Overview: Sonoran Desert
Deserts know no political boundaries. The Sonoran
Desert lies in parts of four states in two countries: Sonora and
Baja California in Mexico, and southern Arizona and the southeastern
corner of California in the United States. Due to fuzzy regional
boundaries, the extent and borders of the Sonoran Desert vary
depending on the source. For example, the Arizona-Sonoran Desert
Museum description includes the San Francisco Peaks and Grand
Canyon of Arizona, Baja California and the gulf of California,
and the entire state of Sonora Mexico. In other research and writing
on the Sonoran Desert, only the northeastern corner of Baja California
is included as part of the region. Still, some see the Sonoran
Desert as including the San Diego area of Southern California.
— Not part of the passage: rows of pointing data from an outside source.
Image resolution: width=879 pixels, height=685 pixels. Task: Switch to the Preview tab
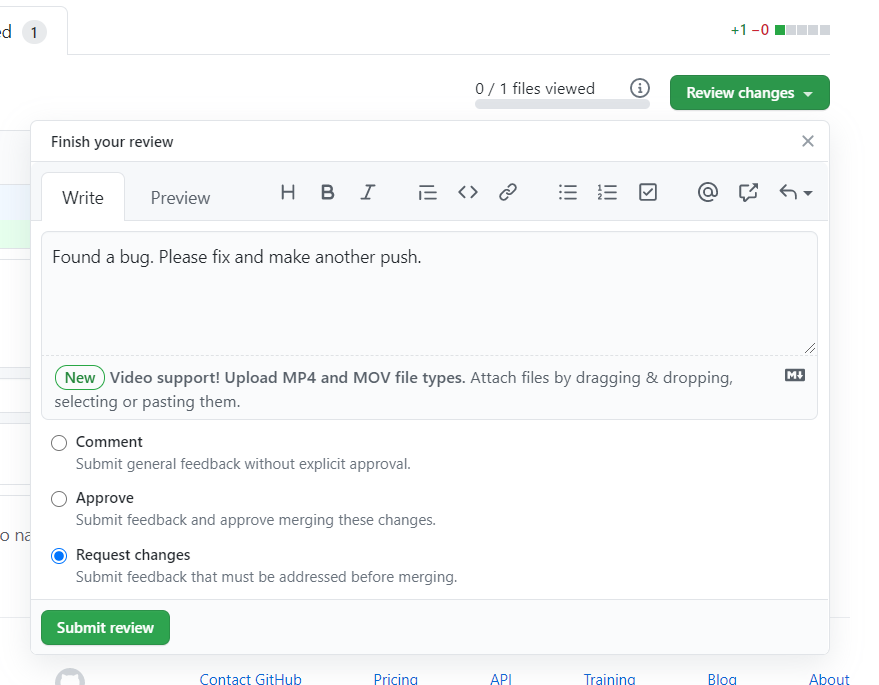click(x=180, y=198)
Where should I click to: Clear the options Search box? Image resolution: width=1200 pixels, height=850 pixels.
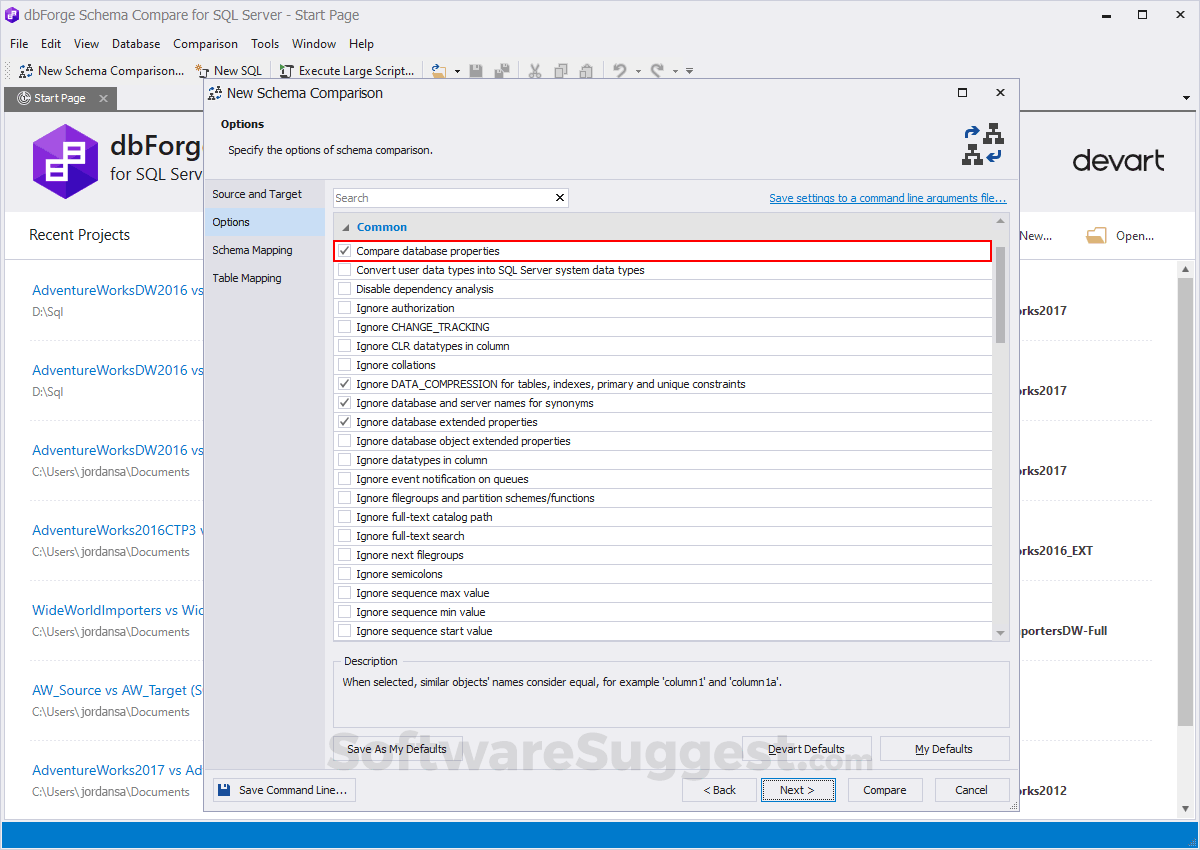(559, 197)
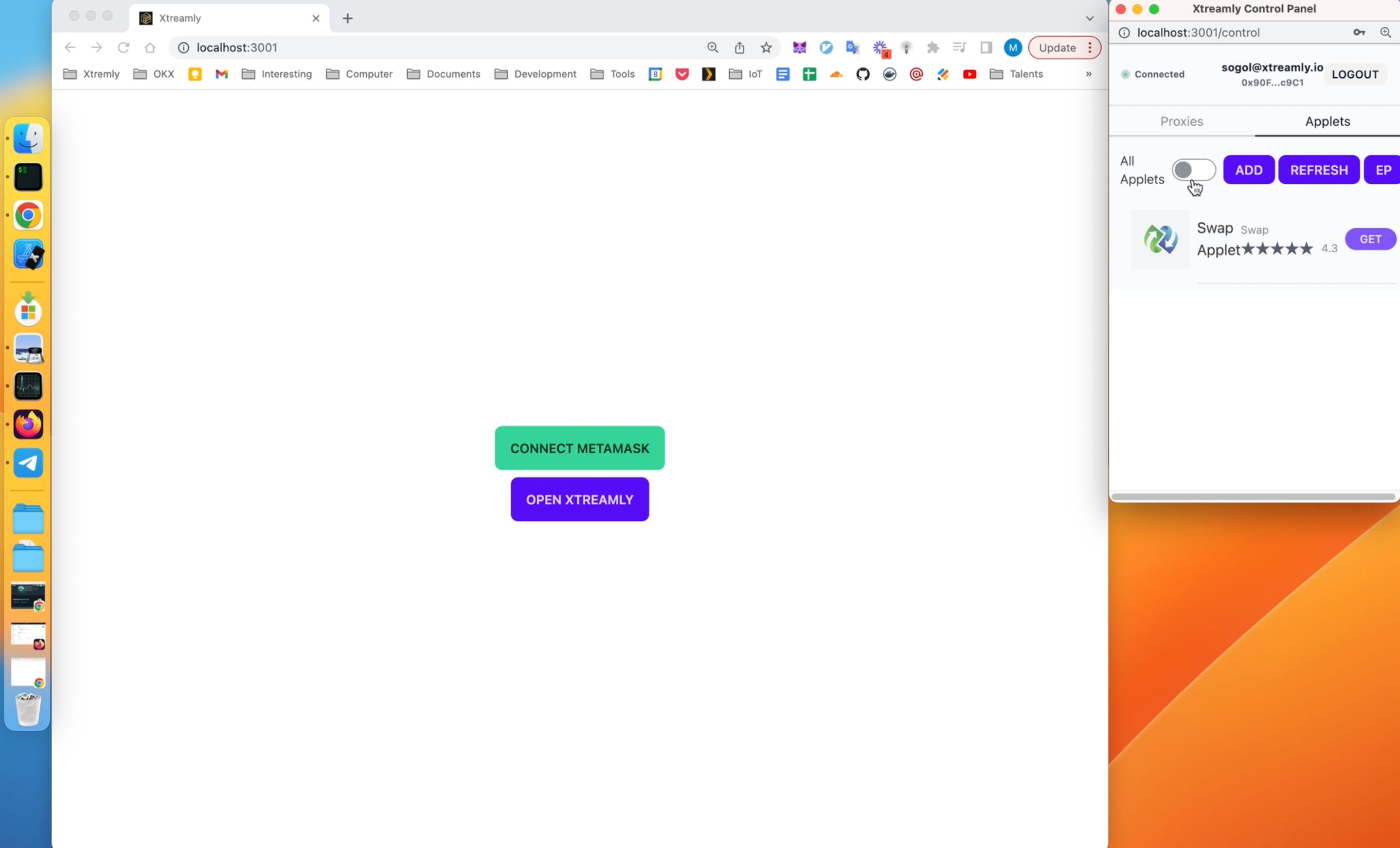Image resolution: width=1400 pixels, height=848 pixels.
Task: Click the REFRESH button in control panel
Action: coord(1319,169)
Researchers such as McGinnies (1981) and Turner,
Bowers, and Burgess (1995), however, who define the region by
vegetation type, present a more narrowly defined area. For them,
boundaries are relatively clear in places of sharp changes in
elevation, but less clear in rolling plains. The upper elevational
limit for Sonoran Desert vegetation is approximately 3,100 feet
but may be as high as 4,265 feet on warmer, drier south facing
slopes. Based on vegetation types and early work by Shreve (1951),
these researchers place the northern border at the Mogollon Rim
in Arizona (excluding the northern highlands and San Franciso
Peaks); the eastern boundary just east of Tucson but west of the
Galiuro and Santa Rita Mountains of Arizona and west of the Sierra
Madre in Sonora Mexico; and the western boundary approximately
on a line from Needles to Indio in California thus including the
Salton Sea, but excluding the area around San Diego. The Sonoran
Desert extends south in Sonora almost to the Rio Mayo. Most, but
not all of Baja California and Baja Califronia Sur as well as
the Gulf Coast Islands are also included in the Sonoran Desert.
Estimates of the region's size range from approximately
55,000, 87,000, 100,000, to 120,000 square miles. Because this
site includes material that uses Shreve's (1951) delineation of
the Sonoran Desert, the largest area is used. In this case, the
Sonoran Desert is defined as covering 120,000 square miles which
includes the subregion "Foothills of Sonora".